Último poste da série de 23 de Janeiro de 2017 > Guiné 61/74 - P16980: Parabéns a você (1199): Augusto Silva Santos, ex-Fur Mil Inf da CCAÇ 3306 (Guiné, 1971/73); Francisco Godinho, ex-Fur Mil Inf da CCAÇ 2753 (Guiné, 1970/72) e José Albino, ex-Fur Mil Art do Pel Mort 2117 e BAC 1 (Guiné, 1969/71)

terça-feira, 24 de janeiro de 2017

Guiné 61/74 - P16983: Memórias boas da minha guerra (José Ferreira da Silva) (39): 3 - O amigo Mohammed de Marrocos

Tânger


1. Em mensagem do dia 23 de Janeiro de 2017, o nosso camarada José Ferreira da Silva (ex-Fur Mil Op Esp da CART 1689/BART 1913, , Catió, Cabedu, Gandembel e Canquelifá, 1967/69), autor do Livro "Memórias Boas da Minha Guerra", enviou-nos a terceira história da sua mini-série "O meu amigo Mohammed", este de Marrocos.

Caros amigos
Junto a história do amigo Mohammed.

Grande abraço
JFSilva


Memórias boas da minha guerra

39 - O amigo Mohammed

3 - De Marrocos

Foi uma viagem incrível a que fizemos no verão de 1975, também conhecido pelo Verão Quente do período revolucionário da nossa democracia.
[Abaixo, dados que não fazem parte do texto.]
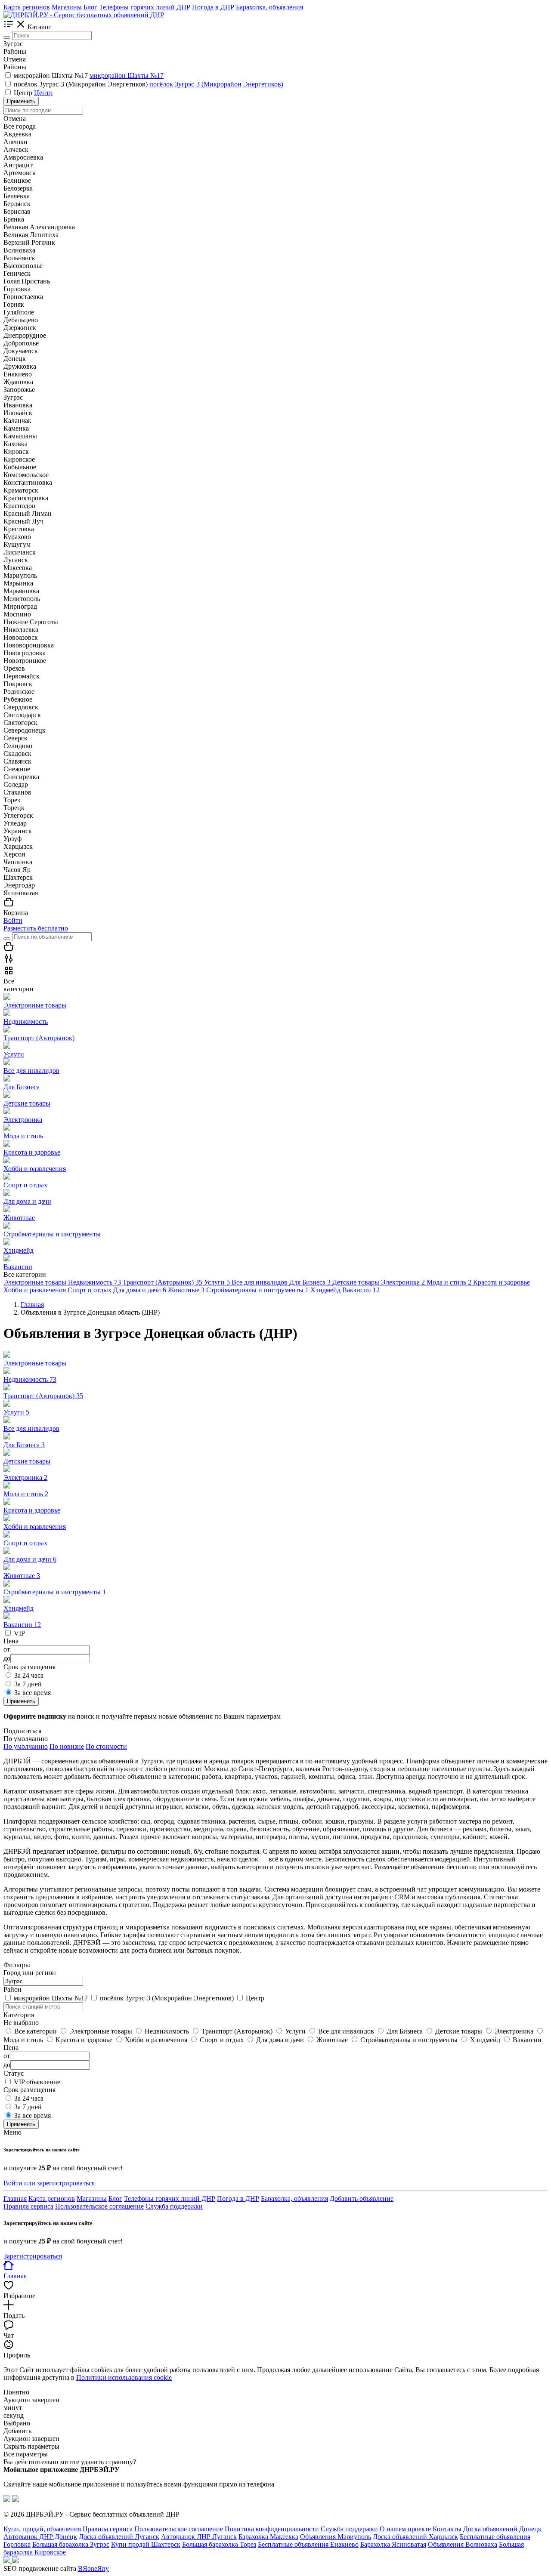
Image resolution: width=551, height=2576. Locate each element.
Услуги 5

Éramos dois casais, amigos de infância, que se lançaram para a aventura, a caminho de Marrocos. A curiosidade levou-nos a almoçar em Rio Maior onde uma semana antes tinha havido fortes escaramuças provocadas por agricultores contra a reforma agrária, personificada pelas forças políticas de esquerda, especialmente pelo PCP e FSP. Tivemos oportunidade de ver os restos da “barricada” que havia paralisado o País durante alguns dias.

Estive preso mais de cinco horas na fronteira Vila Verde de Ficalho/Rosal de la Frontera, por me terem confundido como um PIDE em fuga, Após uma noite mal dormida (e mal comida) em Sevilha, seguimos para Algeciras. Esfomeados, pensámos aproveitar bem a viagem no restaurante do barco para Ceuta, onde não faltava alimentação. Porém, o enjoo e os vómitos aterraram-nos. Foi horrível quando vomitei lá de cima, da esplanada, sobre as pessoas do piso inferior.

Ceuta ainda era Espanha e, para passarmos para Marrocos, precisávamos de “Visto”. Isso levou-nos para uma fila interminável. Passámos esse Domingo quase todo em Ceuta, mas de uma forma pouco agradável.

Tânger 

Já em Tânger, optámos pelo regresso, uma vez que a frágil mulher do meu amigo, além do medo permanente, não suportava a comida local nem aqueles fortes aromas. Acumulámos, rapidamente, várias peripécias inesperadas com arriscados contratempos à mistura.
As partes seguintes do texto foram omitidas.